Vi was widely thought to be a terrible driver and a difficult and neurotic woman. The unkind stories about her made Patricia angry. “Our driver said she was a marvellous driver, especially on winding roads in Derbyshire. And she was very competent, and always pleasant and relaxed.”

Patricia said that at the end of the campaign they felt they “had to do something for the Attlees who had been so kind to us”. So they bought a volume of William Blake’s poems “because they were relevant to his attitude to society”, and Patricia handed it in to Downing Street. As she was leaving, Attlee came to the door and waved the book at her.

She liked both the old-fashioned courtesy of the Attlees, and their politics. She had admired Franklin and Eleanor Roosevelt; she said: “I felt, hurrah, someone’s carrying on their work.” She was “entranced by his vision and sense of fair play. People speak of him as dull, but that’s because they don’t give a damn themselves.”

# What you need to do:
[a] In the passage about the Attlees, what gift did Patricia hand in to Downing Street?
[b] Summarize the passage about the Attlees in two sentences.
[c] Extend the passage about the Attlees past its final sentence.

# Source material:
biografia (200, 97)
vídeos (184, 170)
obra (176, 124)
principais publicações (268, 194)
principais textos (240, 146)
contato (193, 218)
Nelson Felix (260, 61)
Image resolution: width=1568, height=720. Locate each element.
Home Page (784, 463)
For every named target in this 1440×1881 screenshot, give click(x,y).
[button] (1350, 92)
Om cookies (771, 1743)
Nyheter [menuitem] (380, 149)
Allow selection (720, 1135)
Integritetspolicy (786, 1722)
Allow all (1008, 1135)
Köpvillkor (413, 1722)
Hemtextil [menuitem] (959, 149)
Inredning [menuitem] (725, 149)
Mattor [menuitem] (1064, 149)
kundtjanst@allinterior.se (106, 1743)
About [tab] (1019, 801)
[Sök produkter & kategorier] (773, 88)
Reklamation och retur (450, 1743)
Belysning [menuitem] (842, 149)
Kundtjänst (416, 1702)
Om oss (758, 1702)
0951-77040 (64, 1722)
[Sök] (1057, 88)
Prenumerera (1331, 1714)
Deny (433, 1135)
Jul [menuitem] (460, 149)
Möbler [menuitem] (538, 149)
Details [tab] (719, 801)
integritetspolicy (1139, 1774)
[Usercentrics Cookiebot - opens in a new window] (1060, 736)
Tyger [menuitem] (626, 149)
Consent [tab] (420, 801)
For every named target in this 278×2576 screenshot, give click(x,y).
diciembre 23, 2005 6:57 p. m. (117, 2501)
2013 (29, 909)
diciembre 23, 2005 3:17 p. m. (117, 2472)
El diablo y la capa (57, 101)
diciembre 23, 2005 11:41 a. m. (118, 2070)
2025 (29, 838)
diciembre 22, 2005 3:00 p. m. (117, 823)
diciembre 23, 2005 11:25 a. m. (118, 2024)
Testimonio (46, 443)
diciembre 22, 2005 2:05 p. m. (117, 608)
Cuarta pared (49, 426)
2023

# Answers by task:
[a] A volume of William Blake's poems.

[b] Patricia was angered by stories calling Vi a terrible driver and a difficult woman, since their driver had praised Vi as a marvellous, competent and relaxed driver. At the end of the campaign, Patricia handed a volume of William Blake's poems in to Downing Street for the Attlees, whose courtesy and politics she admired, feeling that someone was carrying on the Roosevelts' work.

[c]
In September 1951 she went to Ceylon and suffered a mild bout of polio. Attlee heard about it somehow and wrote to her. Later that year, back in the United States, she read that he was in hospital, and sent him a batch of books and a piece of beef. “You had rationing in Britain then. There were companies that specialised in sending meat to Britain.” Years later, Attlee told her the beef had turned out to be maggoty.

She returned to London in 1953 to work at Reuters, and he invited her to tea at the House of Commons. Three years later, Reuters fired her senior editor. She felt he had been treated badly, so she left too, and together they set up a news and public relations agency. She saw the Attlees regularly, but it was after Vi died in 1964 that she and “Clem” became closer. He moved into a flat in the Temple with an old army nurse called Alf Laker to look after him.

By now, “he was very weak and frail”. He introduced her to the new prime minister, Harold Wilson, and she asked: “Can’t anything be done for Clem?” Wilson said that he had offered him a place in the Chelsea Hospital, but Attlee had turned it down. She thought he should have taken it. He would have liked the company of old soldiers like himself. “He used the word ‘fellowship’ over and over again. It was an idea that mattered to him.”

Even though she thought a great deal of him, he started to become a burden. He seemed to need her around more and more. “Laker would ring and say: ‘Lord Attlee wants to know if you will come to dinner.’ We would have a tray in front of the fire. One day I went to lunch with him, and when I got back he was on the telephone to ask if I’d have dinner with him at the Athenaeum. I couldn’t face it.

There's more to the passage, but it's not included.